The committee tentatively affirmed the city’s spending under the Consolidated Action Plan, a community development spending program largely funded by federal Community Development Block Grants. But the approval was not without modifications. Before the meeting, four committee members met hastily to add an amendment requiring the city’s Small Business Service Center and Small Contractor Development Program to provide quarterly updates on their spending and performance.

The alders were positive in their deliberations on the Consolidated Plan spending. Fair Haven Alder Santiago Berrios-Bones said the Human Services Committee has the ability to affect residents’ lives more directly than most other branches of city government.

“I find that Human Services has a particular opportunity to give something back to the community in a very straight way,” Berrios-Bones said. “Giving money to the community is a wonderful thing — it doesn’t have to wait until everything is approved years from now. It’s something that’s almost instantaneous.”

Beaver Hills Alder Brian Wingate noted that Thursday’s meeting was the culmination of a long process of determining the level of community development spending, involving numerous committees across city government.

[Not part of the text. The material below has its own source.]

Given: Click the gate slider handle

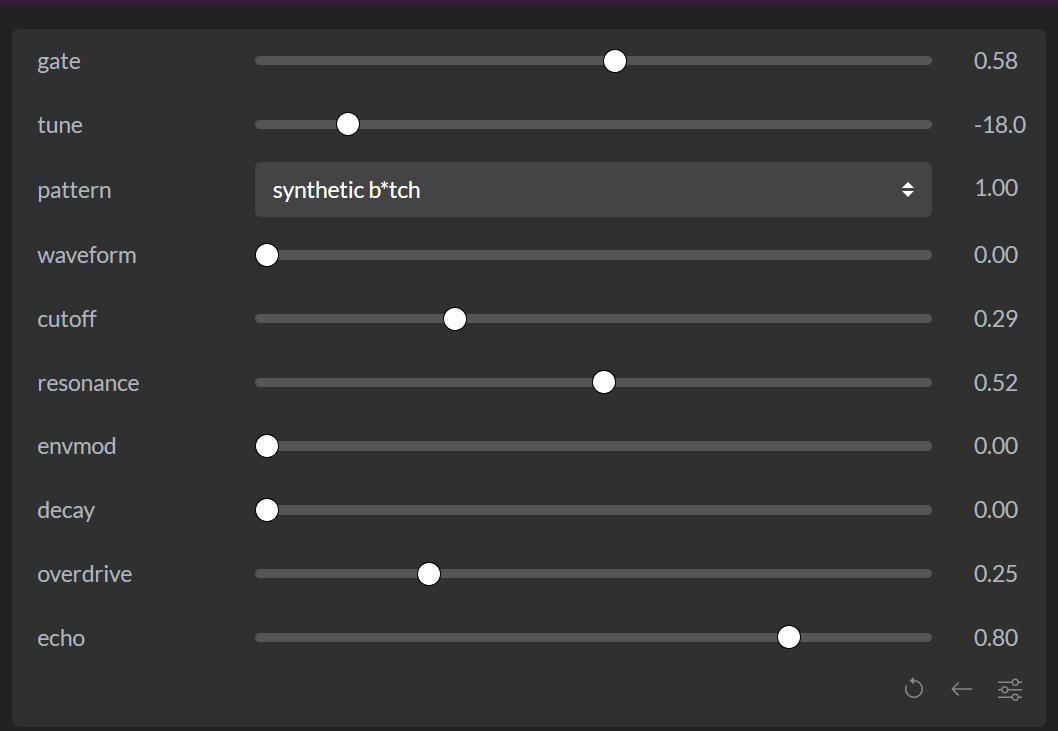Looking at the screenshot, I should tap(615, 61).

The alders’ amendment to the motion, read by Amity Alder Richard Furlow at the beginning of the meeting, will mandate that the Small Business Service Center and Small Contractor Development Program — city programs that focus on improving New Haven’s economy and making jobs available to residents — provide the alders with quarterly performance updates.

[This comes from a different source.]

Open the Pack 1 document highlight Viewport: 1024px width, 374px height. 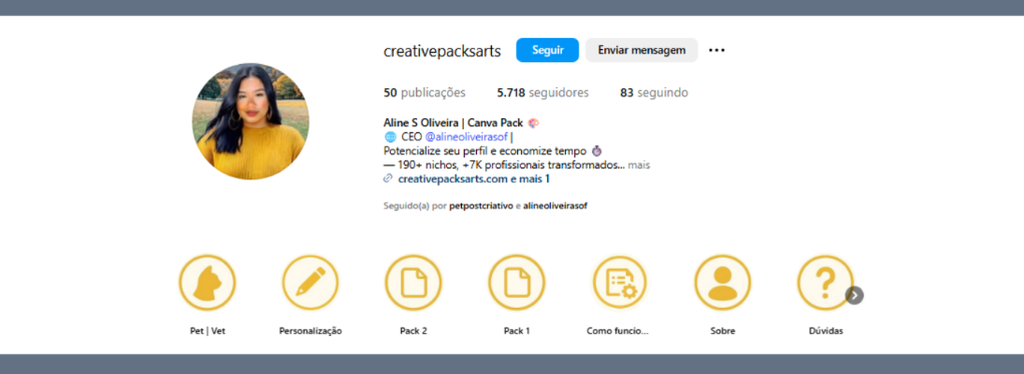(517, 283)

Some of the performance metrics align closely with trends in New Haven politics in recent years. One metric — the total number of private-sector jobs created and retained for New Haven residents — mirrors rhetoric from the alders, Harp and the UNITE HERE unions surrounding the city’s “jobs crisis.”

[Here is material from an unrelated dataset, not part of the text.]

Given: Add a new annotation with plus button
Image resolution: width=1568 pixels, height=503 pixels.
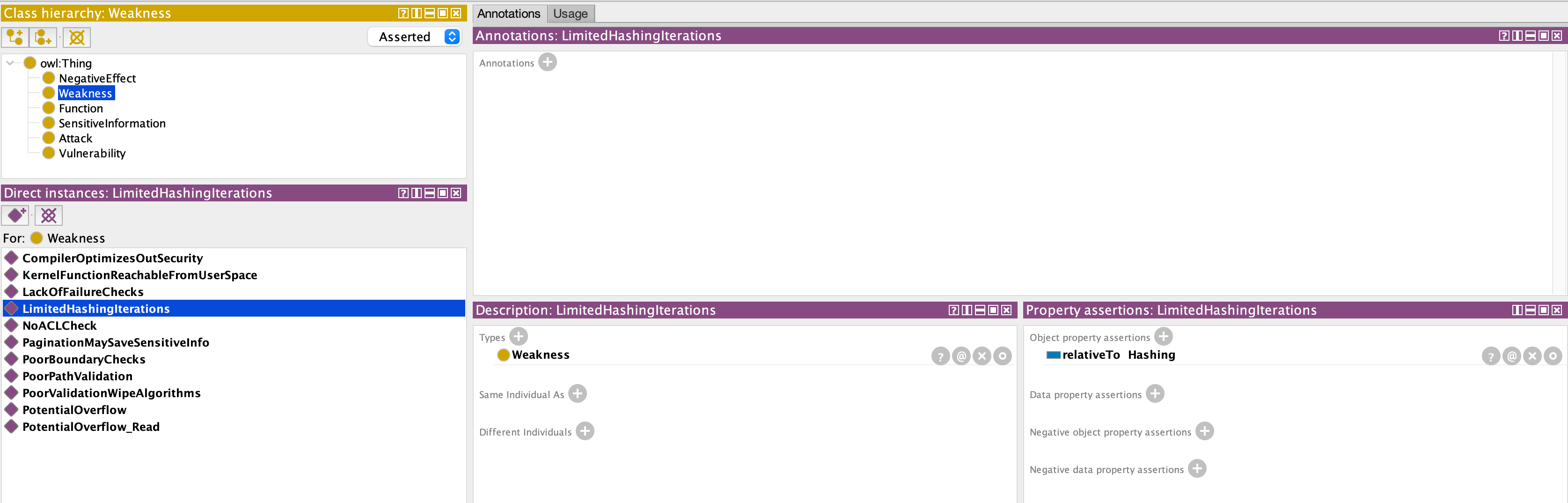Looking at the screenshot, I should click(x=547, y=62).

Budgetary issues are still at play, though.

Jackie James, director of the Small Business Service Center, told the alders at a Finance Committee meeting Wednesday that her department is currently severely understaffed — besides her, she said, the only other employee is an administrative assistant whose contract is due to expire on June 30. She said this severe level of understaffing could force the center’s doors to close. Hill Alder Dolores Colon ’91 said she was concerned the alders might be handing the department a request it cannot fully comply with.

Furlow said requiring the departments to submit reports to the alders is essential to protecting transparency.

“I think it’s good for us as a committee,” Furlow said. “As we’re giving out so much money, I believe this is going to help our credibility as we’re charting and tracking the money we’re giving out, especially to city agencies. I’m a little fearful that any department or agency would run without financial reports.”

Dwight Alder Frank Douglass Jr. agreed. He said upholding transparency in the city’s government is crucial to his constituents.

Alders have raised disputes with City Hall over failure to provide reports in the past. On Tuesday night, Annex Alder Alphonse Paolillo clashed with Mendi Blue, director of the Office of Development and Policy, over the department’s alleged failure to submit quarterly reports to the alders.

Other committees have also embraced the role of an oversight body that hears from departments about their progress. Wingate said, last month, that he would like to see the Youth Services Committee, which he chairs, hear testimony from the city’s youth services departments on their duties and operations. The first of those testimonies will take place next week, when the committee will hear from the directors of “The Escape,” a youth homeless center in Dixwell.

The motion to approve the funds passed the committee unanimously. The motion will appear before the full Board of Alders later this month for final approval.